Emilio Crenzel betrachtet das Buch als „ein bedeutendes Studienobjekt“ , dessen Wirkung zeige, „dass die Geschichten und Hinterlassenschaften des erzwungenen Verschwindens von Menschen weiterhin Interesse im Land wecken “, und schlägt daher vor, „durch eine entnaturalisierte Brille über das Universum der Konzentrationslager, die Zeugnisse ihrer Opfer und ihre Erfahrungen nachzudenken und dabei moralische Verurteilungen, aber gleichzeitig auch unkritische Selbstgefälligkeit zu vermeiden.“
Der Rechercheprozess, die Interviews und die Einzelheiten der Begegnungen mit Labayru sind Teil der Geschichte in „Der Ruf“ . Guerrieros eigene Zweifel und die Fragen, die ihm zu Beginn der Arbeit an dem Porträt gestellt wurden, sind ebenfalls präsent, angefangen mit der grundlegendsten Frage: Nach welchen Kriterien wählt er seine Geschichten aus? „Vielleicht aufgrund von Fragen von vor zwei Jahrzehnten, die im Raum standen“, antwortet er, und die Kontroverse scheint ihm Recht zu geben.
Die Diskussion über die Darstellung von Verrat wurde durch eine Artikelserie von Mario Santucho in der Zeitschrift Crisis über den Tod seines Vaters Roberto Santucho bei einer Militäroperation neu entfacht. Das Thema hat in der Literatur und in Essays bereits Tradition, „ist aber für diejenigen, die sich nicht mit der jüngeren Vergangenheit befassen, neu“, bemerkt Rubén Chababo.
„Das Stigma, das auf den Überlebenden der Konzentrationslager lastet, ist noch immer schmerzhaft.
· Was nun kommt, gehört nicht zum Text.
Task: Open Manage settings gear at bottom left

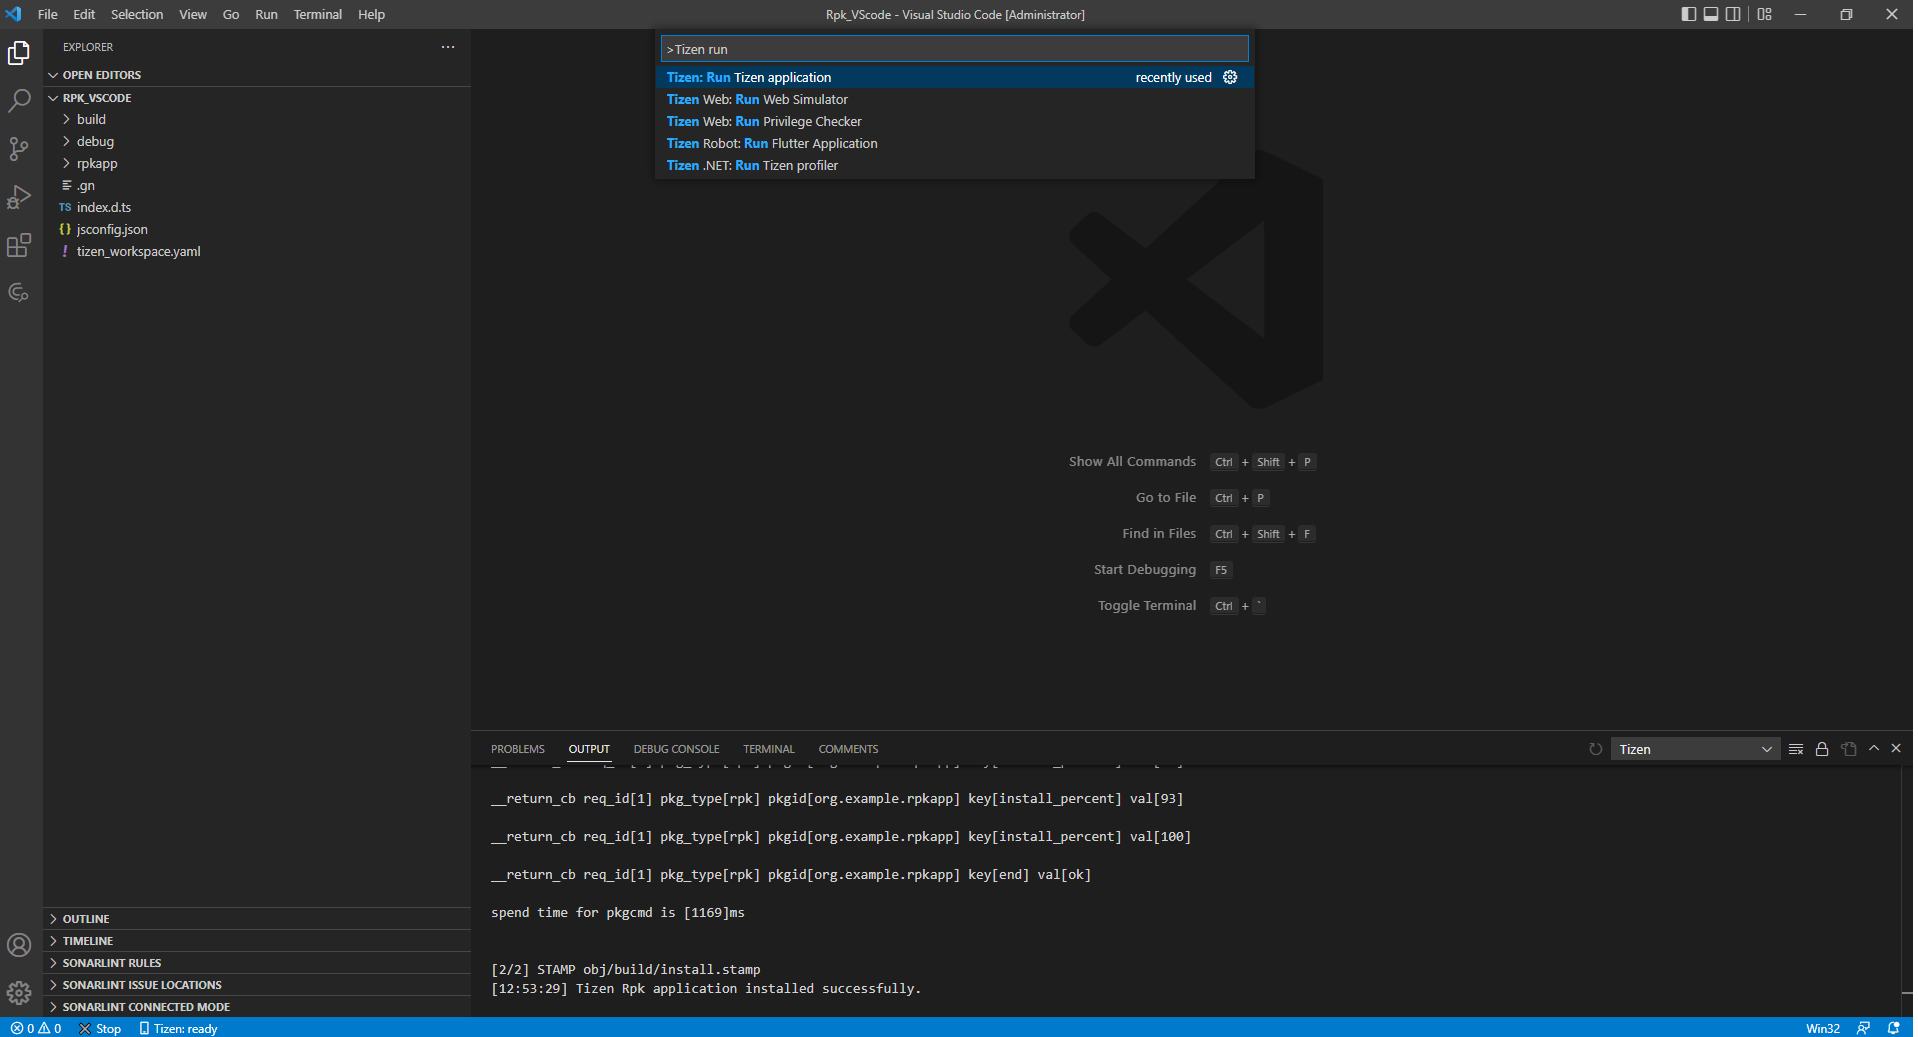Action: pos(19,993)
Ein klarer Ausdruck davon sind die Artikel, in denen Mario Santucho darauf besteht, mit dem Finger auf einen mutmaßlichen Informanten zu zeigen , der zum Fall des Departements Villa Martelli geführt hat, in dem die ERP-Führung und ihre Familien Zuflucht gefunden hatten“, sagt Ana Longoni.
Unter dem Titel „Wer hat meinen alten Herrn verraten?“ ließ Santucho die Ereignisse Revue passieren, die zur Armeeoperation vom 19. Juli 1976 führten, bei der auch Benito Urteaga, Liliana Defino und Alba Lanzillotto getötet wurden.
„Wieder einmal wird die Niederlage der Revolution damit bewältigt, dass man Schuldige sucht, statt sich der schwierigen Aufgabe zu stellen, mehrere Faktoren zu berücksichtigen : in erster Linie die massive und systematische Unterdrückung, aber auch die Fehler , Verzerrungen, Verantwortlichkeiten und sogar Irrtümer derjenigen, die emanzipatorische Projekte vorangetrieben haben“, argumentiert Longoni.